When we talk about series convergence in the context of a geometric series, we're discussing whether the sum of the series approaches a fixed number as more and more terms are added. Convergence is a critical concept because it tells us if we can actually calculate a definite, finite sum from an infinite sequence. For geometric series, the main factor that determines convergence is the common ratio, denoted as \( r \).

If the absolute value of the common ratio \( |r| \) is less than 1, the series converges, and there is a formula to find its sum: \[S = \frac{a}{1 - r}\]where \( a \) is the first term of the series.

• Convergence means getting closer to a fixed number.
• A common ratio, \( |r| \), less than 1 is necessary for convergence.
• An infinite series sum can be finite if it converges.

In our given series, we first identify whether it converges by checking this value of the common ratio.

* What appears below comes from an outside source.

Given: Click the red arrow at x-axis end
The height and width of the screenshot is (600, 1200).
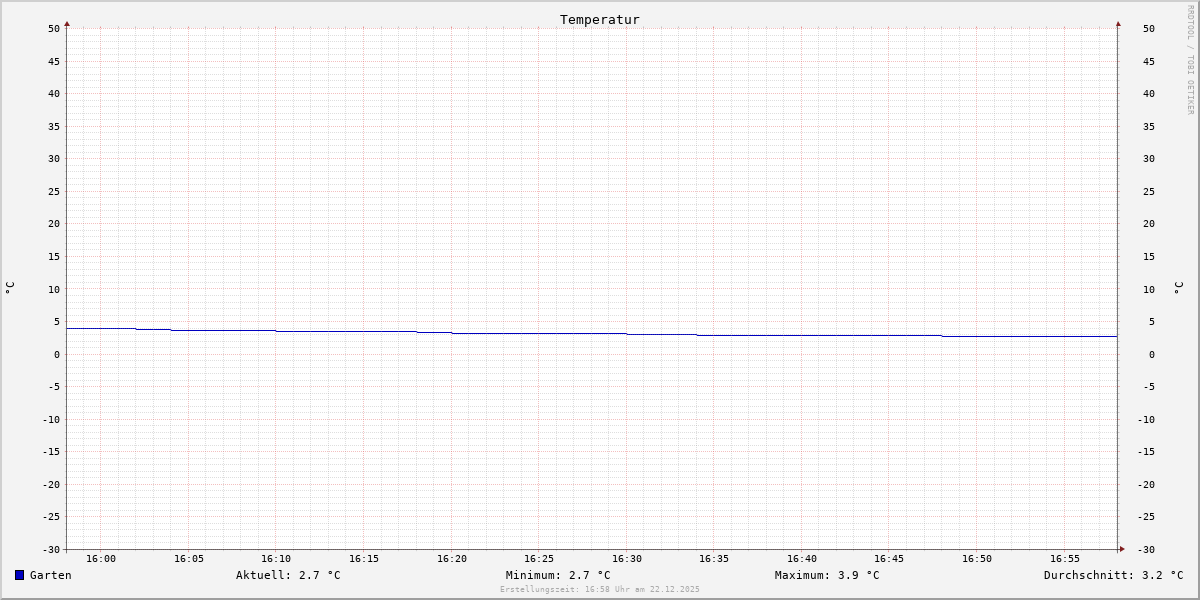Looking at the screenshot, I should pyautogui.click(x=1122, y=549).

The common ratio, denoted \( r \), is the factor by which each term of a geometric series is multiplied to get the next term. Identifying \( r \) is essential because it directly influences whether the series converges or diverges. Formula for the common ratio in a geometric series is represented as:\[ar^n\]Thus, finding the ratio is necessary to determine the behavior of the series. In the series example provided:

• We rewrite the series: \( \sum_{n=0}^{\infty} \frac{1}{3} \left(\frac{\pi}{3}\right)^n \).
• Here, \( a = \frac{1}{3} \) and \( r = \frac{\pi}{3} \).

Understanding the common ratio helps us establish the next steps for analysis, whether to find a sum or declare divergence.

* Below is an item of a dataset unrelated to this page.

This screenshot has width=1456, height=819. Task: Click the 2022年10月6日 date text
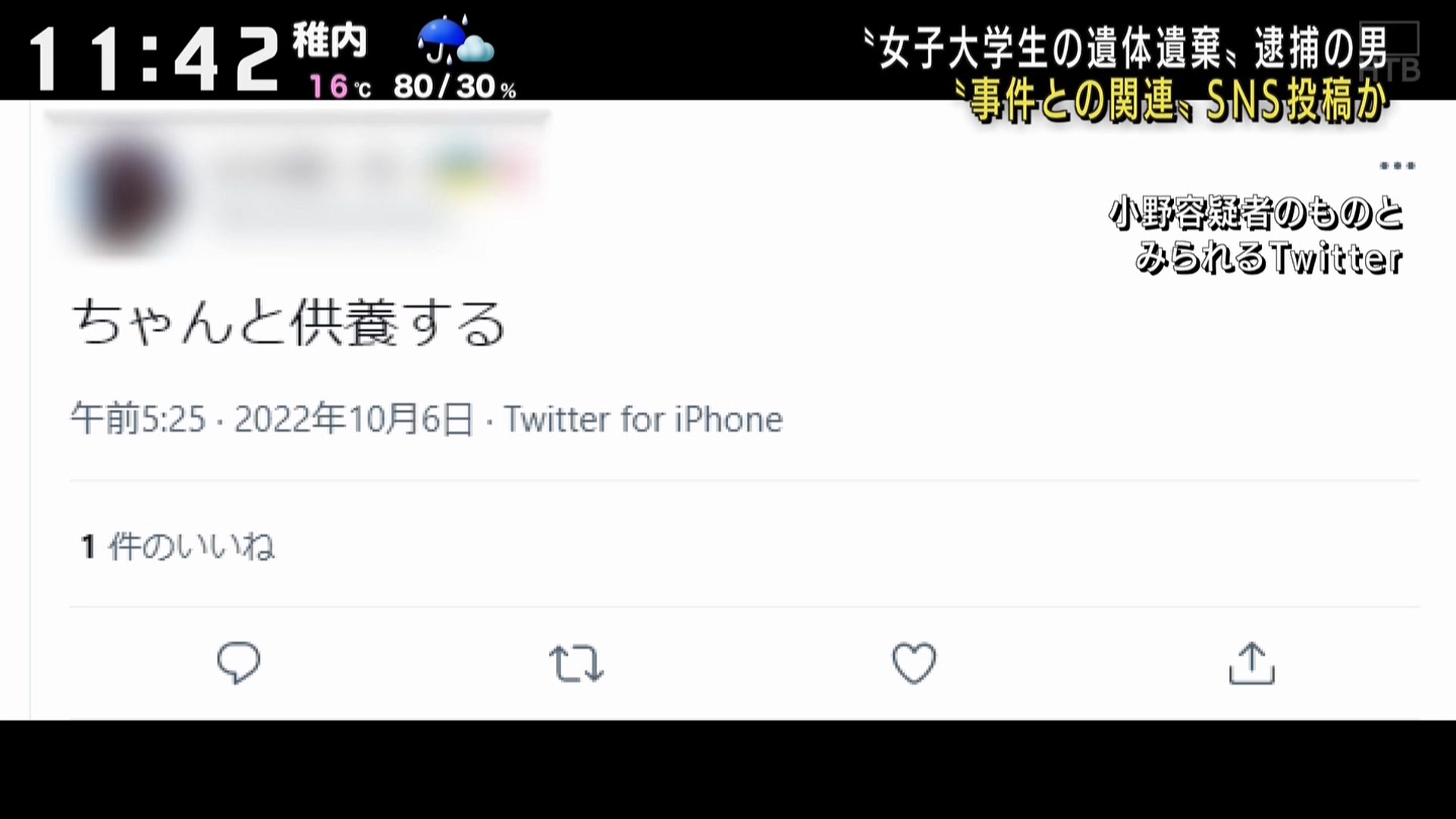[353, 419]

A divergent series is one where as you add more terms, the series does not approach a finite limit. Instead, the sum of its terms heads towards infinity or doesn't settle at any particular value. This lack of convergence can be easily identified in a geometric series by examining its common ratio. If \( |r| \geq 1 \), the series is classified as divergent.

In our specific series:

• The common ratio is \( r = \frac{\pi}{3} \), approximately equal to \( 1.047 \).
• Since \( \frac{\pi}{3} > 1 \), the condition for convergence, \( |r| < 1 \), isn't met.

Therefore, the series does not converge to a finite value and is considered divergent. Understanding divergence and convergence is crucial for determining the behavior of infinite series and whether meaningful sums can be obtained.